ROWS
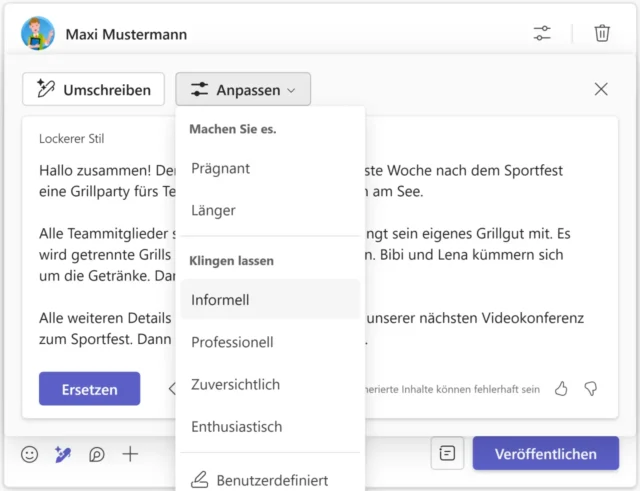Give thumbs up feedback
The image size is (640, 491).
tap(561, 388)
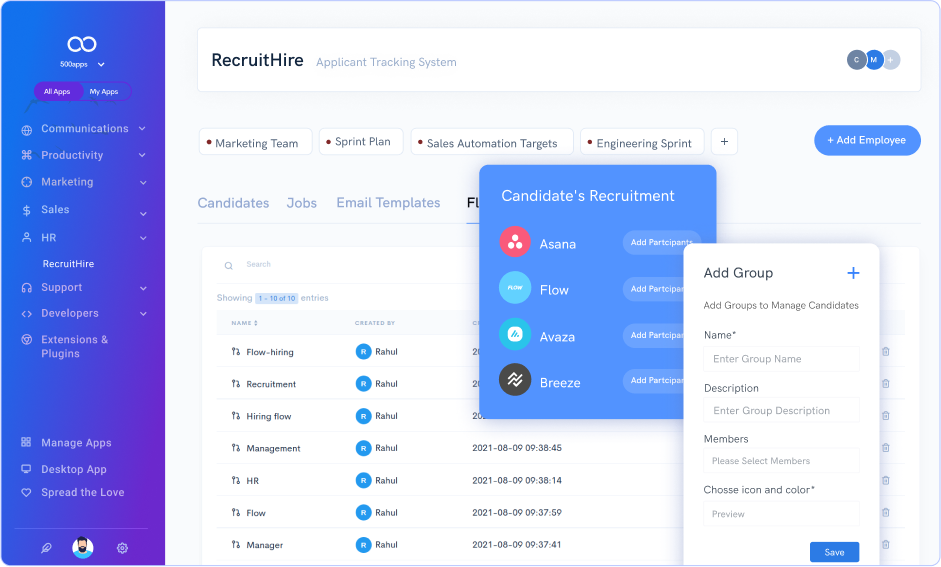Open the Candidates tab

click(233, 203)

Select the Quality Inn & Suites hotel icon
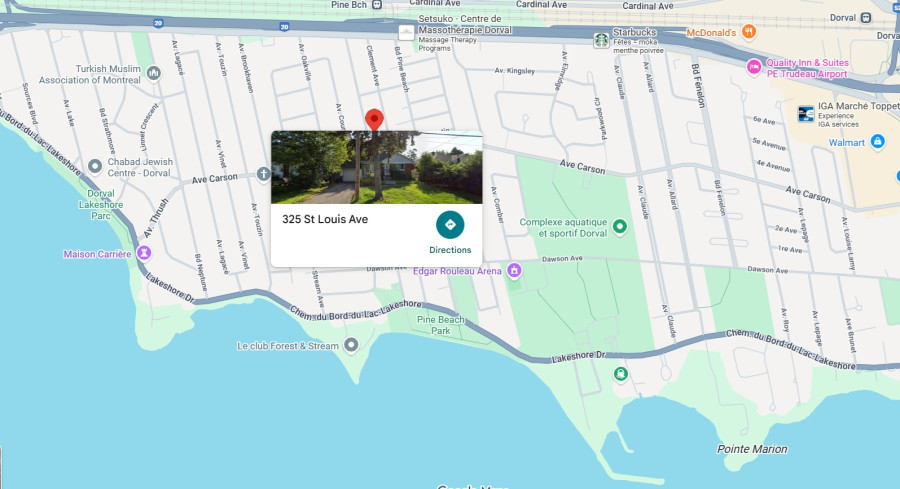(x=754, y=67)
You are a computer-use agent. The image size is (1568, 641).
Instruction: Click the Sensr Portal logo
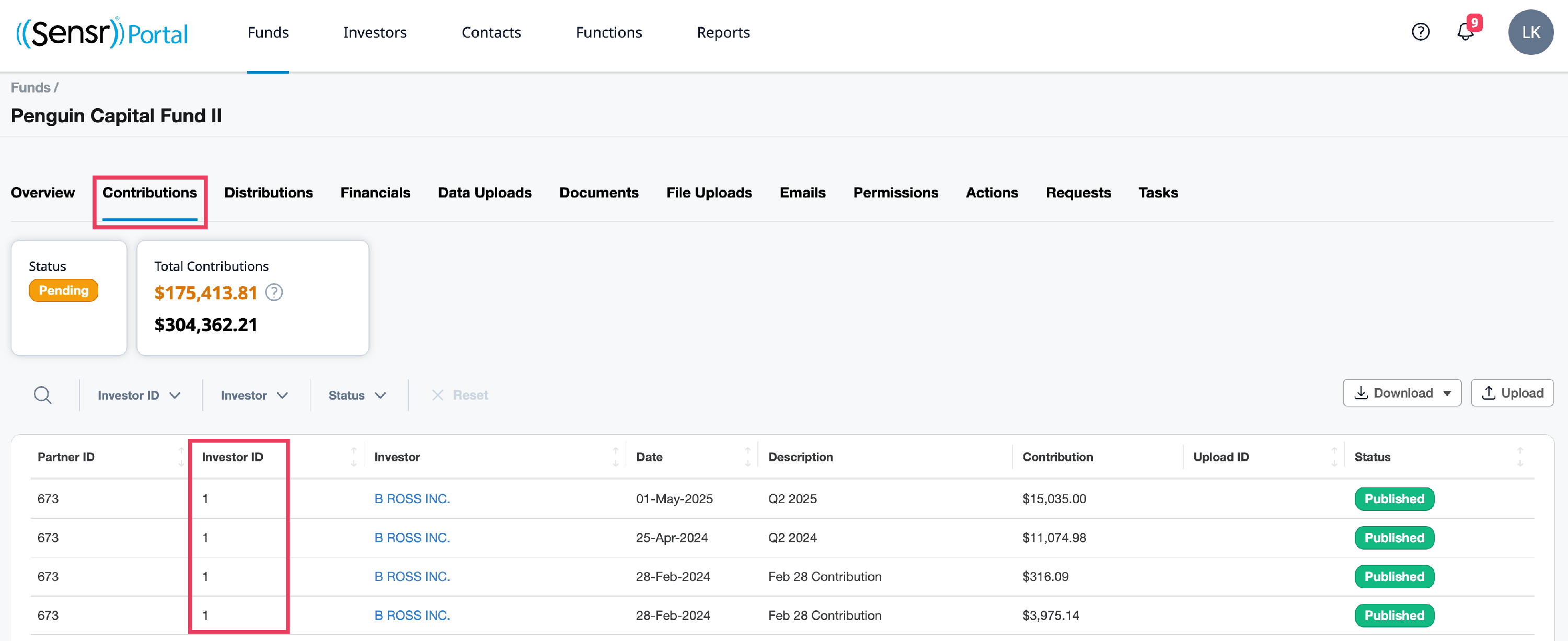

DESCRIPTION OF THE TASK
Write out the records above again with "icon" swapped for "symbol" everywhere and all other text unchanged. Omit the pictures.

SOLUTION TO THIS EXERCISE
Give thumbs up feedback
The image size is (640, 491).
tap(561, 388)
Open the Candidates tab

click(233, 203)

Select the Quality Inn & Suites hotel symbol
(x=754, y=67)
You are a computer-use agent. The image size is (1568, 641).
Instruction: Click the Sensr Portal logo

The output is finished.